*** Opening Records for the task ***

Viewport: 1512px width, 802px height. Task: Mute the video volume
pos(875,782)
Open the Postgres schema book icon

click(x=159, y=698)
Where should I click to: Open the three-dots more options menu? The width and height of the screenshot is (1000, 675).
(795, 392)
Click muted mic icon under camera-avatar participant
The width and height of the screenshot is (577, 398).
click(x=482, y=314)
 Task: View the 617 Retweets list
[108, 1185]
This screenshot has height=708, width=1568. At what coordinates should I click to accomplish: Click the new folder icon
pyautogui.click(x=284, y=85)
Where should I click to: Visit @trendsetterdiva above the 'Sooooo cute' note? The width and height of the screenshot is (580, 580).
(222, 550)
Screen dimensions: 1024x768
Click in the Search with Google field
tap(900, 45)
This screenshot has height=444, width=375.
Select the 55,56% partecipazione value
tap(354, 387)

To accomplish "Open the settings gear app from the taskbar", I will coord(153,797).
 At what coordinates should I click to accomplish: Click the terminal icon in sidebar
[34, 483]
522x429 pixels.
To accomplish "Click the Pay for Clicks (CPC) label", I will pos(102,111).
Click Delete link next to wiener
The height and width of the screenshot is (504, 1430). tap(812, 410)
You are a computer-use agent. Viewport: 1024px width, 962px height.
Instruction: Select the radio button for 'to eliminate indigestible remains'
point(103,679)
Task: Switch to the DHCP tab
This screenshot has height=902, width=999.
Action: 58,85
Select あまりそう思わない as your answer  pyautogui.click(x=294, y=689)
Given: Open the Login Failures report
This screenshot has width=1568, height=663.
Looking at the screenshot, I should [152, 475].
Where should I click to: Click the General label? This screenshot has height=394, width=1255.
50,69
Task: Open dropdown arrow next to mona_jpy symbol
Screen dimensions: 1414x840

*** Closing Records for the task ***

Task details: Every entry shown above should be written out again without a single difference.

Answer to this exercise:
Viewport: 1512px width, 802px height. Task: Mute the video volume
pos(875,782)
Open the Postgres schema book icon

click(x=159, y=698)
Where should I click to: Open the three-dots more options menu? The width and height of the screenshot is (1000, 675).
(795, 392)
Click muted mic icon under camera-avatar participant
The width and height of the screenshot is (577, 398).
click(x=482, y=314)
 Task: View the 617 Retweets list
[108, 1185]
This screenshot has height=708, width=1568. At what coordinates should I click to accomplish: Click the new folder icon
pyautogui.click(x=284, y=85)
Where should I click to: Visit @trendsetterdiva above the 'Sooooo cute' note? The width and height of the screenshot is (580, 580).
(222, 550)
Screen dimensions: 1024x768
Click in the Search with Google field
tap(900, 45)
This screenshot has height=444, width=375.
Select the 55,56% partecipazione value
tap(354, 387)

To accomplish "Open the settings gear app from the taskbar", I will coord(153,797).
 At what coordinates should I click to accomplish: Click the terminal icon in sidebar
[34, 483]
522x429 pixels.
To accomplish "Click the Pay for Clicks (CPC) label", I will pos(102,111).
Click Delete link next to wiener
The height and width of the screenshot is (504, 1430). tap(812, 410)
You are a computer-use agent. Viewport: 1024px width, 962px height.
Instruction: Select the radio button for 'to eliminate indigestible remains'
point(103,679)
Task: Switch to the DHCP tab
This screenshot has height=902, width=999.
Action: 58,85
Select あまりそう思わない as your answer  pyautogui.click(x=294, y=689)
Given: Open the Login Failures report
This screenshot has width=1568, height=663.
Looking at the screenshot, I should [152, 475].
Where should I click to: Click the General label? This screenshot has height=394, width=1255.
50,69
Task: Open dropdown arrow next to mona_jpy symbol
Screen dimensions: 1414x840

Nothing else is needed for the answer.